UVA - 11259 - Coin Changing Again![]()
This article will explain my thought process to solve a problem called Coin Changing Again (PDF) from UVA Online Judge. Read the original problem statement before reading this article.
Keywords: Coin Change, Dynamic Programming, Combinatorics
Objective![]()
Given:
4 coin denominations.
Number of queries.
List of queries.
4 coin quantities.
A value.
We want to:
Find total ways to obtain the query’s value by combining the coins up to the query’s quantities.
Glossary![]()
Coin Change (CC) — A classic algorithmic problem that involves finding the minimum number of coins needed to make a certain amount of change.

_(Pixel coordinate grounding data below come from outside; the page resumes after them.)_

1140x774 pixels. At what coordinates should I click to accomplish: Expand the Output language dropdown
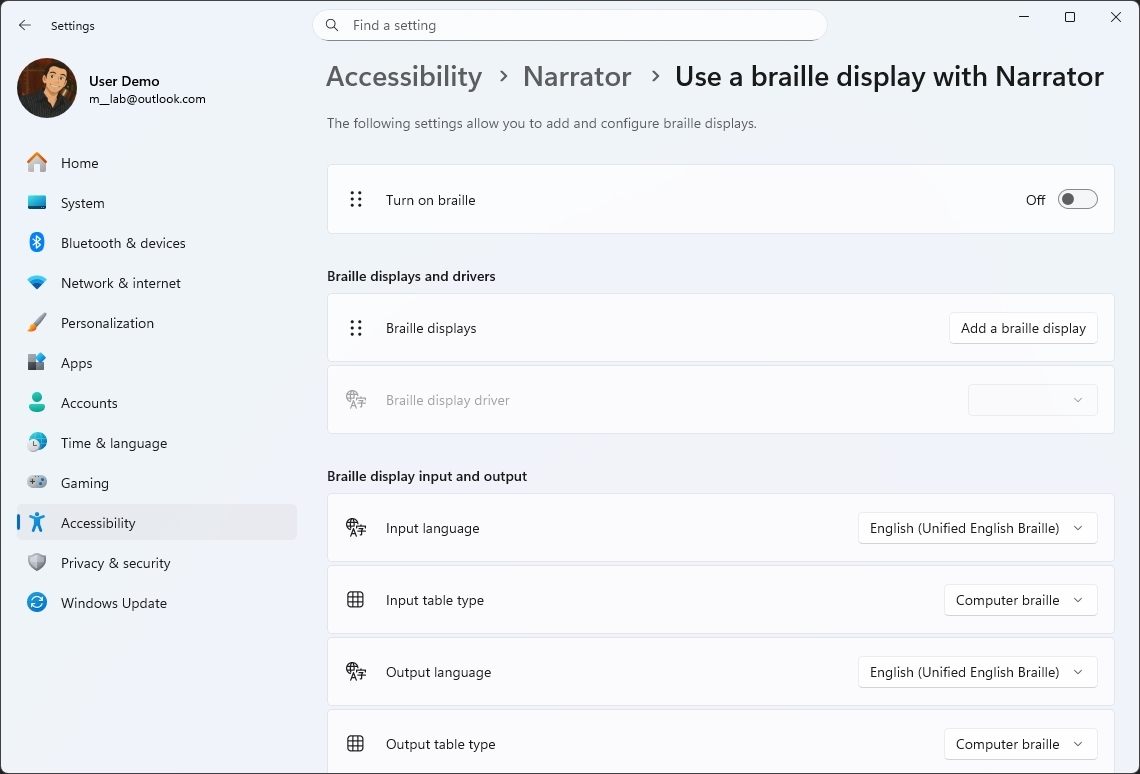pos(977,672)
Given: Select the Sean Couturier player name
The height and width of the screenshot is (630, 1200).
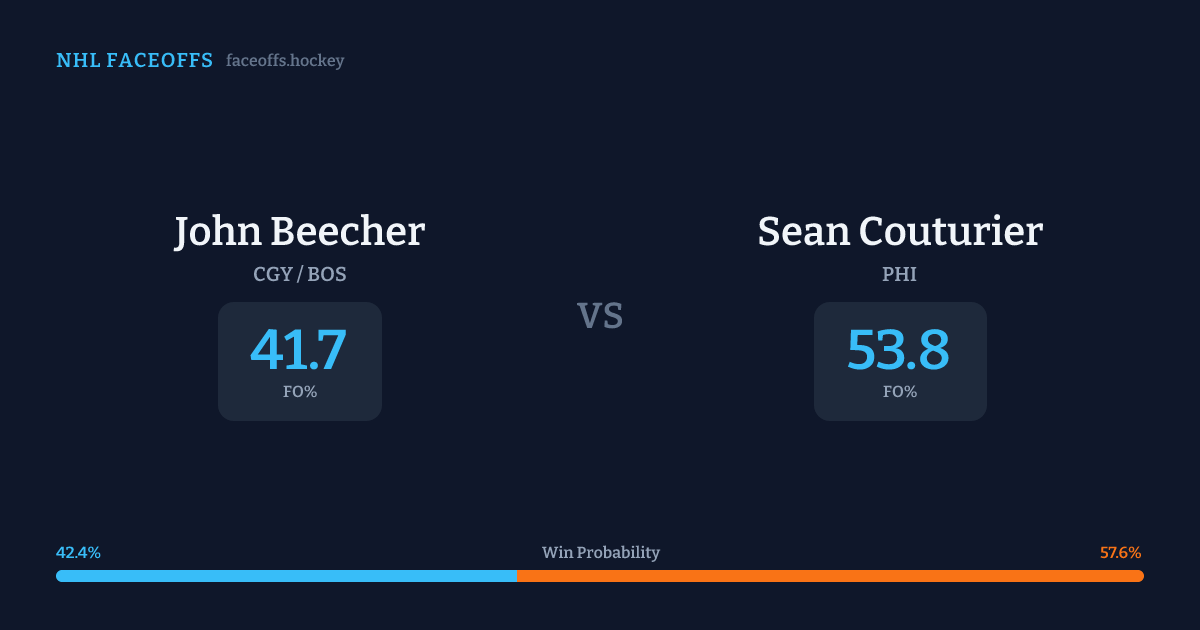Looking at the screenshot, I should tap(900, 231).
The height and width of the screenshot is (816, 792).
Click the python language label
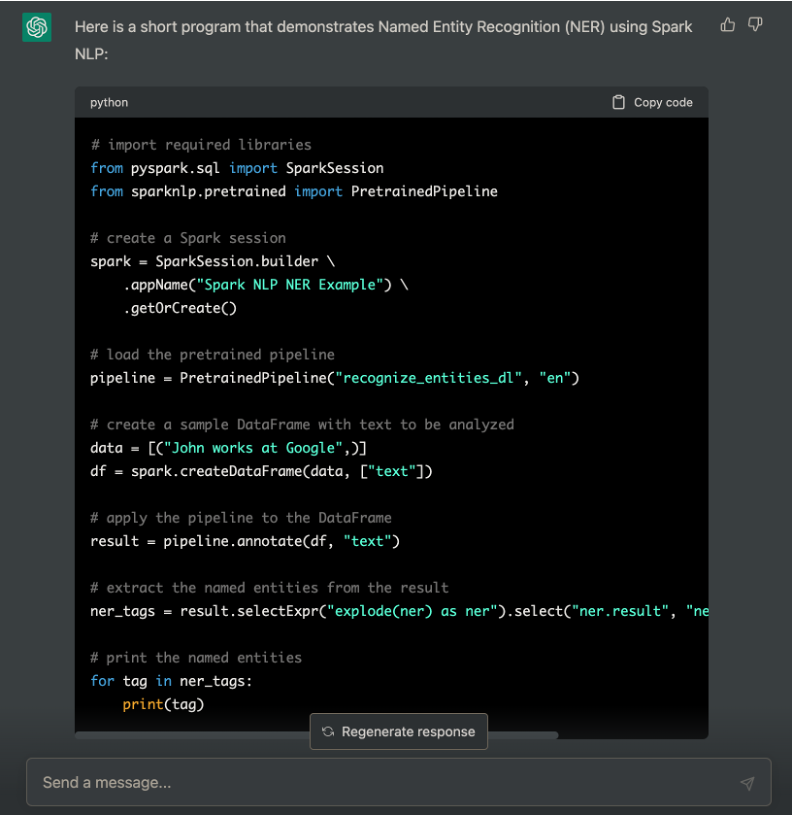[109, 103]
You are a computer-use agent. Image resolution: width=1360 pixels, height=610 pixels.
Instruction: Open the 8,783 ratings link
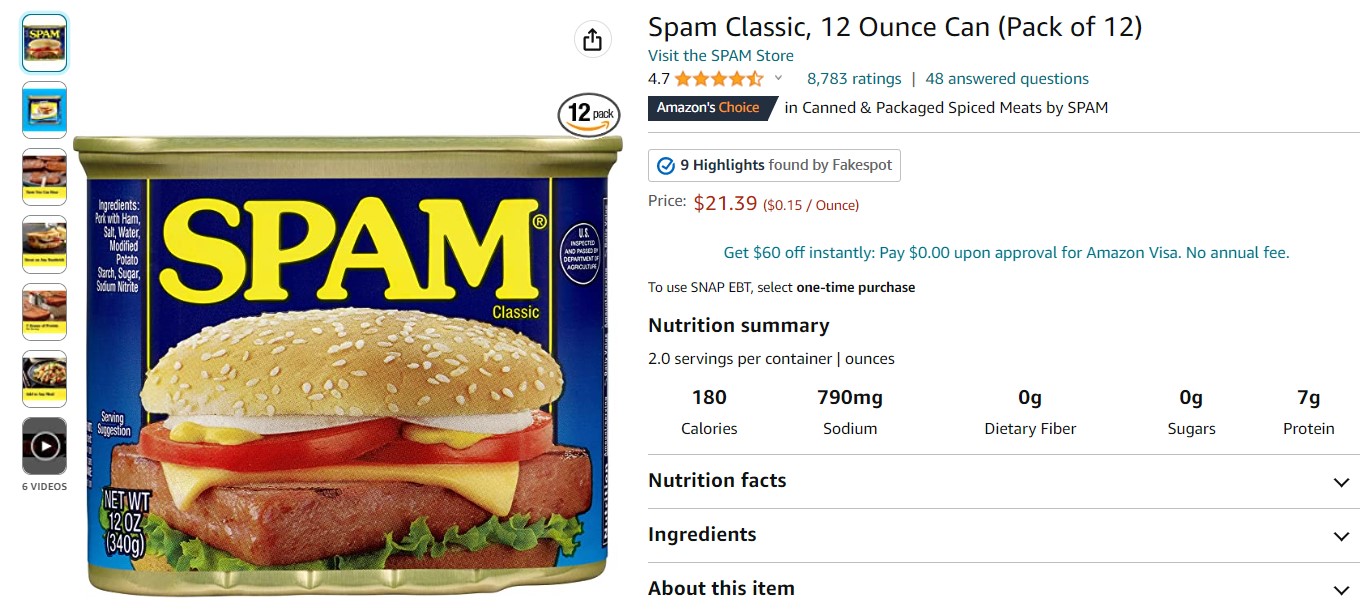[x=854, y=78]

Dynamic Programming (DP) — A method used to solve complex problems by breaking them into smaller overlapping subproblems and storing their results to avoid recomputation.
Combinatorics — A branch of mathematics concerned with counting, arranging, and structuring finite sets of objects.
Principle of Inclusion and Exclusion (PIE) — A counting technique in combinatorics that calculates the size of the union of multiple sets.
Observation![]()
This problem is similar to CC problem, as we want to find the total ways to get an amount of value by combining limited quantities of coins with various denominations. However, the classical CC approach using DP is not fast enough to solve the problem. We need to find the total ways for multiple different quantities and value, so we need to ensure that the DP result can be reused across the queries.
To ensure that the DP can be reused across the queries, since the denominations are constant across the queries, we can perform the CC DP with the assumption that the quantities are infinite and the maximum value is 10^5.
After we have the total ways with infinite coins, how do we calculate the total ways with limited coins? This is where combinatorics came into play. From the total ways with infinite coins, we want to exclude the total ways when any of the coin has exceeded the quantity. Lets say we have function W(C), with C being a set of coins that exceeded the quantity and W being a function to get the total ways. Using PIE, we can get the total ways with limited quantities from W() - W(0) - W(1) - W(2) - W(3) + W(0, 1) + W(0, 2) + W(0, 3) + W(1, 2) + W(1, 3) + W(2, 3) - W(0, 1, 2) - W(0, 1, 3) - W(0, 2, 3) - W(1, 2, 3) + W(0, 1, 2, 3).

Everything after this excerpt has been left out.